Really good games still make a ton of profit despite all the downloading in the world. Keep that in mind.


----------



## Legend (Jun 5, 2007)

Eek! Too many arguements at once!
*RUNAWAY!*


----------



## ceraphis (Jun 5, 2007)

lol at legend, I knew from the beginning you probably were just BSing in a way. 

Seriously though, I read yesterday while traveling through my favorite tubes that there's a new mp3 out there that simultaneously gives you the clap and the ding dong fever at the same. Scary stuff.


----------



## UncleChuckle (Jun 5, 2007)

Anyway, I believe we've exhausted this argument. Piracy is:

Illegal
NOT THEFT
Justifiable

Piracy claims from the industry are:

Nonsense
Made up
Ridiculous hyperbole

Authorities wasting resources nicking muppets for piracy are
Criminally inept
Morally reprehensible
Should be ashamed of being industry stooges

Console makers are
Stealers of patents
Hypocrites.

Right, I believe we're done. Now I have stuff to do. These DS roms aren't gonna pirate themselves are they!


----------



## Hanafuda (Jun 5, 2007)

THE MAN gets all my money. All of it. Whatever I have, I gotten by virtue of the money I have given THE MAN. I have paid for everything I have.


----------



## Veho (Jun 5, 2007)

Let me quote myself again: 



QUOTE(veho @ Jun 5 2007 said:


> QUOTE(UncleChuckle @ Jun 5 2007 said:
> 
> 
> > QUOTE(veho @ Jun 5 2007 said:
> ...


----------



## ceraphis (Jun 5, 2007)

I paid for the fever. On my ding dong.


----------



## Bowser128 (Jun 5, 2007)

QUOTE(Hanafuda @ Jun 5 2007 said:


> THE MAN gets all my money. All of it. Whatever I have, I gotten by virtue of the money I have given THE MAN. I have paid for everything I have.

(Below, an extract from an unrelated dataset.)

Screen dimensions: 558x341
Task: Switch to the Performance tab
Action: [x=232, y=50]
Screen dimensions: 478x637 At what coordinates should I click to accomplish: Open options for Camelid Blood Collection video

Who is this MAN and why have you given him all of your money?


----------



## Cauterize (Jun 5, 2007)

QUOTE(UncleChuckle @ Jun 5 2007 said:


> A side note: Sony, Microsoft and Nintendo sell their consoles at a loss and make their money on games. So if you want to punish one of the console makers, the best thing you can do is buy their console, then never buy a title for it.



Or to screw them a step further... dont buy the console!  
	

	
	
		
		

		
		
	


	




I agree with your words above UncleChuckle, i too was one of the 'Amiga boys' back in the day swapping disks. Youre totally right, everyone had an amiga, everyone loved it and everyone had copies!


----------



## Hanafuda (Jun 5, 2007)

QUOTE(Bowser128 @ Jun 5 2007 said:


> QUOTE(Hanafuda @ Jun 5 2007 said:
> 
> 
> > THE MAN gets all my money. All of it. Whatever I have, I gotten by virtue of the money I have given THE MAN. I have paid for everything I have.
> ...




ok, so I lied. My wife gets all my money.


----------



## OrR (Jun 5, 2007)

QUOTE(ceraphis @ Jun 5 2007 said:


> I paid for the fever. On my ding dong.


----------



## jaxxster (Jun 5, 2007)

Of course its not justifable...no matter what spin you try to put on it. You're stealing from a company. I remember the good old days of actually enjoying games that i spent my money on, Now its all seems crap and games are less enjoyable. I actually buy my 360 games and they're all worth the money.


----------



## VVoltz (Jun 5, 2007)

I knew this was going to be BIG, that is why I saved my second post, to really comment something worth it. =)


----------



## skullstatue (Jun 5, 2007)

Big business can suck my furry balls.


----------



## UncleChuckle (Jun 5, 2007)

QUOTE(jaxxster @ Jun 5 2007 said:


> Of course its not justifable...no matter what spin you try to put on it. You're stealing from a company. I remember the good old days of actually enjoying games that i spent my money on, Now its all seems crap and games are less enjoyable. I actually buy my 360 games and they're all worth the money.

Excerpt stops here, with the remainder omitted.